LLMConfigobjects describe how the chat model is constructed. The shipped config classes areOpenAIConfig,AskSageConfig, andArgoConfig.BaseTaskManagerowns model invocation, tool registration, memory, persistence, and graph execution.SerialToolExecutorruns tool calls one at a time. This is intentional: many experiment tools are stateful, should not be driven concurrently, or not thread-safe.MemoryManageradds optional long-term memory retrieval/saving on chat turns.- The WebUI is a separate FastAPI process. It communicates with the agent through the same SQLite database used for WebUI relay state and checkpointing.

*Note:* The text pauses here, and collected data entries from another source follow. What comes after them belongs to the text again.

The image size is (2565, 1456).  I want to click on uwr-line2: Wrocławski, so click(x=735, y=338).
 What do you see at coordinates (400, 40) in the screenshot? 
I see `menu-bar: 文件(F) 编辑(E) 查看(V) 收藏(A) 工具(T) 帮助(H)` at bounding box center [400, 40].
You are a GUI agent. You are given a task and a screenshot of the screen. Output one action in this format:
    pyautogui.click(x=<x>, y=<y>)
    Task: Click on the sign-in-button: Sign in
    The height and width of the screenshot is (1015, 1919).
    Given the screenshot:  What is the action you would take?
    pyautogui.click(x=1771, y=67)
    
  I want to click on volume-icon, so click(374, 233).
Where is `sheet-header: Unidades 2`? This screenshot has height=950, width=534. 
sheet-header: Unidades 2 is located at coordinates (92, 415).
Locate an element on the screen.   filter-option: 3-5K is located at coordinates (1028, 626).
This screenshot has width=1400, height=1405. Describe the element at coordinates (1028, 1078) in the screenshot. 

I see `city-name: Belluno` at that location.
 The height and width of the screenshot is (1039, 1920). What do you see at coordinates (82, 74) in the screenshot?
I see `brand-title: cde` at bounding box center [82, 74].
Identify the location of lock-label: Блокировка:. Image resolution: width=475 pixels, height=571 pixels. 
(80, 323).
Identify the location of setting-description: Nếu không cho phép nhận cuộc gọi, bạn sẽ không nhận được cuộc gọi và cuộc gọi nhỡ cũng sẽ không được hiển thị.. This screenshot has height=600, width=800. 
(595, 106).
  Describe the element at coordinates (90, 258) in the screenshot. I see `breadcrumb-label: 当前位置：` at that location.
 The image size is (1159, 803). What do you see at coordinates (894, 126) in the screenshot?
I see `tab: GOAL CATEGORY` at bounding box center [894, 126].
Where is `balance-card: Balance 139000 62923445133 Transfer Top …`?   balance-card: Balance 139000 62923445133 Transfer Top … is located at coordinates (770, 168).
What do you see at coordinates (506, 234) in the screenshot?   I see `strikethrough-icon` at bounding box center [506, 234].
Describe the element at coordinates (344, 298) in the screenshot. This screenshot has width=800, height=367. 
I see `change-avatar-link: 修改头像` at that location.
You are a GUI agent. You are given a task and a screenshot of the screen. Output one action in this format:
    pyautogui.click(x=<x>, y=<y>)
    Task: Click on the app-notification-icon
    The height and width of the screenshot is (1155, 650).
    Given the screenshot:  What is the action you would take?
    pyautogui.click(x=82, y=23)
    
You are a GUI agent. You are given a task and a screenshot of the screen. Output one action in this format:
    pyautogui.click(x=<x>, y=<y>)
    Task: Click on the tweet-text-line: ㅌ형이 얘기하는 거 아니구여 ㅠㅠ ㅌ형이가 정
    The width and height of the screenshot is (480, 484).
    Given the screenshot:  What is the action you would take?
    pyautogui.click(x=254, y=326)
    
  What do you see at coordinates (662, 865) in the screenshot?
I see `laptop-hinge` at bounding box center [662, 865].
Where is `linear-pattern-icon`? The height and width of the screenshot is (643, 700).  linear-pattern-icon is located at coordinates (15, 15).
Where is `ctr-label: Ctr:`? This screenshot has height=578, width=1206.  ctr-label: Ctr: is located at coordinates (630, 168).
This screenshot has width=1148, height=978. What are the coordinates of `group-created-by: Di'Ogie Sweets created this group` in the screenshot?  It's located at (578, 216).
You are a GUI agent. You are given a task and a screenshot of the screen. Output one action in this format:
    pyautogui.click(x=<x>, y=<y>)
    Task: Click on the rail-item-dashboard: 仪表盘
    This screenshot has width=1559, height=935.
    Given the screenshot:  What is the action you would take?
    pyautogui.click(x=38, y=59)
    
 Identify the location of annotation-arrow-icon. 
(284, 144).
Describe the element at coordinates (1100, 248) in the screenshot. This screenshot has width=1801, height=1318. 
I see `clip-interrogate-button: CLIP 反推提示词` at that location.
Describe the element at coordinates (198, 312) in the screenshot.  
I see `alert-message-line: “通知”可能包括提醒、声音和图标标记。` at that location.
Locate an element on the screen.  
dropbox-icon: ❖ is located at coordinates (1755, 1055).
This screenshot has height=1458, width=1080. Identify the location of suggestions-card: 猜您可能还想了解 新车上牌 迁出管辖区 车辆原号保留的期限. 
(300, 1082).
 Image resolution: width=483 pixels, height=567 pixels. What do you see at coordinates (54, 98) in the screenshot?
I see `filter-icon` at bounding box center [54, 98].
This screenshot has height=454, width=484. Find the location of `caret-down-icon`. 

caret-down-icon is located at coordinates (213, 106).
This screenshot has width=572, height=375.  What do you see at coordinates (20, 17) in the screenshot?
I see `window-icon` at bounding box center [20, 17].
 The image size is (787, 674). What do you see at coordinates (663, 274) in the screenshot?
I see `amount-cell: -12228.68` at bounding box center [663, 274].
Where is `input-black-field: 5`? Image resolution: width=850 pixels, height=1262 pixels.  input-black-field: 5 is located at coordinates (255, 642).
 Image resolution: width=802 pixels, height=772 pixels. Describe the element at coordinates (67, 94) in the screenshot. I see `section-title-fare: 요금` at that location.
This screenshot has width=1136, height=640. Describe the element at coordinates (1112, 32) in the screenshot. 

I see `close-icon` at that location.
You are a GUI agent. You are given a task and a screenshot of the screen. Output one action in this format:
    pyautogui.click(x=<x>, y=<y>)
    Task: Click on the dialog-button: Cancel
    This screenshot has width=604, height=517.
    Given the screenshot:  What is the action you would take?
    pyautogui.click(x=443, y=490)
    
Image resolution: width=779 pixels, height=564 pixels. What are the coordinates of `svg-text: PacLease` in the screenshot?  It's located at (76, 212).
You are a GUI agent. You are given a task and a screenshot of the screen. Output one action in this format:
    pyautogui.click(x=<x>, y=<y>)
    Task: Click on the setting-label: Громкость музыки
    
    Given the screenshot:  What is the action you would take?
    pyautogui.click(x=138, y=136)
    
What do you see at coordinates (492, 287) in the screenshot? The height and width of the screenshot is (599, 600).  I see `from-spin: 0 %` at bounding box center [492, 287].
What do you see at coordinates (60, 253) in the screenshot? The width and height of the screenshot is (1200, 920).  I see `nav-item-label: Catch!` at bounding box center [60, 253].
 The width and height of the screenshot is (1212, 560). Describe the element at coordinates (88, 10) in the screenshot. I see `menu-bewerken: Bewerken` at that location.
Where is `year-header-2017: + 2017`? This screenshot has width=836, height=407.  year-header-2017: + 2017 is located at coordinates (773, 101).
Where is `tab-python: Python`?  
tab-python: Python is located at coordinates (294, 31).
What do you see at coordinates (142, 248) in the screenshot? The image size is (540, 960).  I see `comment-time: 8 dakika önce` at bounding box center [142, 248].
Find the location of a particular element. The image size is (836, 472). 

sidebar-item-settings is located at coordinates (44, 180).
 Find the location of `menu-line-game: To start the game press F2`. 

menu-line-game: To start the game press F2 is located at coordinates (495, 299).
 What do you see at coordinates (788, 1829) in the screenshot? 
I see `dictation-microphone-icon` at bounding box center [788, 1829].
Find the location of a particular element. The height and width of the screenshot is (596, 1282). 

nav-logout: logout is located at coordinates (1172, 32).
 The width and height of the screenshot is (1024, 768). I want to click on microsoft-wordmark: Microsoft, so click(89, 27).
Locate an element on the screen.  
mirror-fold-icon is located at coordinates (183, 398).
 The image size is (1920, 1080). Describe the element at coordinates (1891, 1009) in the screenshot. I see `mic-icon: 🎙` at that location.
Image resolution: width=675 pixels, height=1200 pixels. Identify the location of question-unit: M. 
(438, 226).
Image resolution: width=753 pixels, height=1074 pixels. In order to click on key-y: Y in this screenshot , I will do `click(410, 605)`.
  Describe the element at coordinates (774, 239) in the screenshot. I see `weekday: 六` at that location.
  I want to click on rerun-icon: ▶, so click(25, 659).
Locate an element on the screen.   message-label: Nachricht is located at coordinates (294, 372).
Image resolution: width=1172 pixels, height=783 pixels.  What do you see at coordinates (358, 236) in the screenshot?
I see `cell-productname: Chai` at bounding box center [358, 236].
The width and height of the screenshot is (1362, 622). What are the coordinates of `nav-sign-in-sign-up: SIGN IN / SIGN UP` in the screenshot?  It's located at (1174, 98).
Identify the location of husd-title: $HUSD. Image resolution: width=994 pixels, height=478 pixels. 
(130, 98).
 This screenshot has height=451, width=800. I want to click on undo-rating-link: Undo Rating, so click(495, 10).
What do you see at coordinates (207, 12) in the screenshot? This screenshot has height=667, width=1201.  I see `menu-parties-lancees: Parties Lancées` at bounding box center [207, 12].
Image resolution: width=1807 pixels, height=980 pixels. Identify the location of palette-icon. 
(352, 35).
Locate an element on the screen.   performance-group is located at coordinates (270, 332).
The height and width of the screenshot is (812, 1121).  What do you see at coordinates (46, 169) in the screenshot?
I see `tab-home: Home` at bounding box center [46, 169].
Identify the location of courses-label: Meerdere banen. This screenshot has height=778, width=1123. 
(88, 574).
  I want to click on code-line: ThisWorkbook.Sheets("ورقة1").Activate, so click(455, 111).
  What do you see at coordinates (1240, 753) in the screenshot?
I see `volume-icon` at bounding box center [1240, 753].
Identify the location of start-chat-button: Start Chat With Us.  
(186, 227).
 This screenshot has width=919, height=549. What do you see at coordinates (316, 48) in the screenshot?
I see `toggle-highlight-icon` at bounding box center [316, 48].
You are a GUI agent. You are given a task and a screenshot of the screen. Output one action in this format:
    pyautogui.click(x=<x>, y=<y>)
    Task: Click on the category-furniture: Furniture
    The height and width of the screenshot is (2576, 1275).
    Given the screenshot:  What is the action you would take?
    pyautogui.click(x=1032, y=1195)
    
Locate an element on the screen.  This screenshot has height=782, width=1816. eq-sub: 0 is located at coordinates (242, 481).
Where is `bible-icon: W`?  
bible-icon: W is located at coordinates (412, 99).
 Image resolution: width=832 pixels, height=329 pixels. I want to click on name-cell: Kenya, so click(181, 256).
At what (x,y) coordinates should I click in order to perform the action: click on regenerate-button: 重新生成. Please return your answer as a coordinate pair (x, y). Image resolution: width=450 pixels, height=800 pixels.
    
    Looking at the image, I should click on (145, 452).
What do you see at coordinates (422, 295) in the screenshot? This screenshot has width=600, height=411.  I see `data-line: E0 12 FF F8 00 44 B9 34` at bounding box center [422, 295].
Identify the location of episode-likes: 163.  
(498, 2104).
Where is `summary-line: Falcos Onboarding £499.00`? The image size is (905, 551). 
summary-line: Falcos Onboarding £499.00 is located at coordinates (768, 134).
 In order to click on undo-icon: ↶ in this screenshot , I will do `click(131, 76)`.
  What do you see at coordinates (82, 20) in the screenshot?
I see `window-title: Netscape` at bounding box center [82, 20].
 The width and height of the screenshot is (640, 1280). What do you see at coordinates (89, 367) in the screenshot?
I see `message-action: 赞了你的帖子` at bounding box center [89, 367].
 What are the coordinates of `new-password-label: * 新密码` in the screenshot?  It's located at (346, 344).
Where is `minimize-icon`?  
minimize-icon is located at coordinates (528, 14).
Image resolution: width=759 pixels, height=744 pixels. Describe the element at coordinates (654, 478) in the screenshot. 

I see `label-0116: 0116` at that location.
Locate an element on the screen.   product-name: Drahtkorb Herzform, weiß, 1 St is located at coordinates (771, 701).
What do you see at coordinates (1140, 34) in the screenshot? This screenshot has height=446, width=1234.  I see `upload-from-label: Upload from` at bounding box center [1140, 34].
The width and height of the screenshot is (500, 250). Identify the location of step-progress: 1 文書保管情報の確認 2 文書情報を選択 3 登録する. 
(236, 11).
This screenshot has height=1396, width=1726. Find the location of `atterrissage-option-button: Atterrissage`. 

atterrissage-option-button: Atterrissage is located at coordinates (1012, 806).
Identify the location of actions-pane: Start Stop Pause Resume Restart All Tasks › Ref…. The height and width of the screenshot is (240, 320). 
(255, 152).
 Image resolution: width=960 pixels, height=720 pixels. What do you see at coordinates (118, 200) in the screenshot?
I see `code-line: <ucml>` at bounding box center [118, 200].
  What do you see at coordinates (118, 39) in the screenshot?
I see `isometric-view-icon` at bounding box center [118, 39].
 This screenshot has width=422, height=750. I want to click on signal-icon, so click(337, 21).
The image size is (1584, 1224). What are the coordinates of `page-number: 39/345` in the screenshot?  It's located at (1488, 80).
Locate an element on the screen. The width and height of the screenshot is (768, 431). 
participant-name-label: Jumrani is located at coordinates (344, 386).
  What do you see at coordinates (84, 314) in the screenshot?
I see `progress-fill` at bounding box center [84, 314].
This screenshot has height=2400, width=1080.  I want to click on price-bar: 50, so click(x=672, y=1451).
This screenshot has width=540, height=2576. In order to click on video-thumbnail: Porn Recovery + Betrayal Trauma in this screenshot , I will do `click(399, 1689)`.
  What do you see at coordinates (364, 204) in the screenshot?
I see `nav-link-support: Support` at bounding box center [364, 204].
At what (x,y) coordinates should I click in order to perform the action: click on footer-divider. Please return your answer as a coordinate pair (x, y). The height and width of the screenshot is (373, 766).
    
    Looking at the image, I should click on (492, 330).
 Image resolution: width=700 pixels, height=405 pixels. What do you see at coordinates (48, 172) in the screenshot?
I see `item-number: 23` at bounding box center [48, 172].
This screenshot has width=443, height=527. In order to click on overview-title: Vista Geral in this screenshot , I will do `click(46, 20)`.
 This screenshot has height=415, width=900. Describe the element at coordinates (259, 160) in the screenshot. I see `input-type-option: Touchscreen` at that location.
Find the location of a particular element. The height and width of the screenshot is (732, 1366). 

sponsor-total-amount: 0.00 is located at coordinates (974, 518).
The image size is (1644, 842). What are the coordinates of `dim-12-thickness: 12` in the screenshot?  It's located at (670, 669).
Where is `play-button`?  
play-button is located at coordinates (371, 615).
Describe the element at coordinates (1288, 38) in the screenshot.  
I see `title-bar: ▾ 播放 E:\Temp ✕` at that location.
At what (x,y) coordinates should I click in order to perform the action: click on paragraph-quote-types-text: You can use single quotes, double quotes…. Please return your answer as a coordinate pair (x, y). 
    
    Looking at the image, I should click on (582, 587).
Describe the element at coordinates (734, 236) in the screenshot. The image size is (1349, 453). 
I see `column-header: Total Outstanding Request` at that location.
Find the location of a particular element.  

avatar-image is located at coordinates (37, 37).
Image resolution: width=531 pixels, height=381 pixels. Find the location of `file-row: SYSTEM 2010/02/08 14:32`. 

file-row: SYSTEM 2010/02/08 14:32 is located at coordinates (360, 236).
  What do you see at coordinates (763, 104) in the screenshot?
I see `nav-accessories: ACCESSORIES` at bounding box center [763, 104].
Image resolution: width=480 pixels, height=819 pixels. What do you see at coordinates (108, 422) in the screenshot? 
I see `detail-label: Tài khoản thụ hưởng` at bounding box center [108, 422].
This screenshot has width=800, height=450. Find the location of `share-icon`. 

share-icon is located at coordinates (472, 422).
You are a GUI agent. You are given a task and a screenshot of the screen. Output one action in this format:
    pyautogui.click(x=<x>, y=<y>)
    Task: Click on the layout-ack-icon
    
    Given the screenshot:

The reusable graphs shipped in the base runtime are:
chat_graphfor interactive conversationfeedback_loop_graphfor iterative tool-driven workflows
build_task_graph() is available as a subclass hook for custom LangGraph
workflows, but the task managers currently in this repository mostly either:
- reuse
run_feedback_loop()/run_conversation(), or - implement an analytical workflow directly in Python while still updating message history and WebUI state through task-manager helpers
Set use_webui=True on the task manager and give it a session_db_path. Then
launch the standalone WebUI process against the same SQLite file:
from eaa.gui.chat import run_webui, set_message_db_path
set_message_db_path("session.sqlite")
run_webui(host="127.0.0.1", port=8008)Checkpointing and the WebUI relay share the same SQLite database. The base task manager exposes:
run_conversation_from_checkpoint()run_feedback_loop_from_checkpoint()run_from_checkpoint()for subclasses that implementtask_graph
Long-term memory is configured with MemoryManagerConfig. In the current
codebase, the built-in memory manager creates a Chroma-backed vector store and
can:
- retrieve relevant memories on chat turns
- inject retrieved memories back into the model context
- save new memories when a user message contains trigger phrases such as
"remember this"or"keep in mind"
The postgresql_vector_store extra is present in pyproject.toml, but the
built-in MemoryManager path in this repository currently wires up Chroma.
EAA supports both directions of MCP integration.
Expose EAA tools as an MCP server:
from eaa.core.mcp.server import run_mcp_server_from_tools
from eaa.tool.example_calculator import CalculatorTool
run_mcp_server_from_tools(
tools=CalculatorTool(),
server_name="Calculator MCP Server",
)Use an external MCP server as a normal EAA tool:
from eaa.tool.mcp import MCPTool
mcp_tool = MCPTool(
{
"mcpServers": {
"remote_tools": {
"command": "python",
"args": ["./path/to/server.py"],
}
}
}
)Skills are reusable, markdown-first task packages that EAA can discover and
load at runtime. In the current implementation, each skill is a directory with
at least a SKILL.md file. Additional markdown files and referenced images can
live alongside it.
Bundled skills live under src/eaa/skills/. A typical layout looks like:
my-skill/
SKILL.md
references/
api_reference.md
figure.png
To use skills, point a task manager at one or more skill directories:
task_manager = BaseTaskManager(
llm_config=llm_config,
tools=[acquisition_tool],
skill_dirs=["./src/eaa/skills", "~/.eaa_skills"],
)At build time, EAA scans those directories for SKILL.md, turns each skill
into a documentation-fetching tool, and makes the discovered skills available
inside the agent. In an interactive chat session you can:
- run
/skillto list the loaded skills - run
/subtask <task description>to let the agent choose a skill, fetch its docs, and launch a skill-driven subtask flow
If you want to copy the bundled skills out of the package tree, use:
python -m eaa.cli install-skills --destination ~/.eaa_skillsSphinx documentation lives under docs/ and is configured for Read the Docs.
Build it locally with:
uv sync --extra docs
source .venv/bin/activate
cd docs
make htmlThe generated site will be in docs/_build/html/.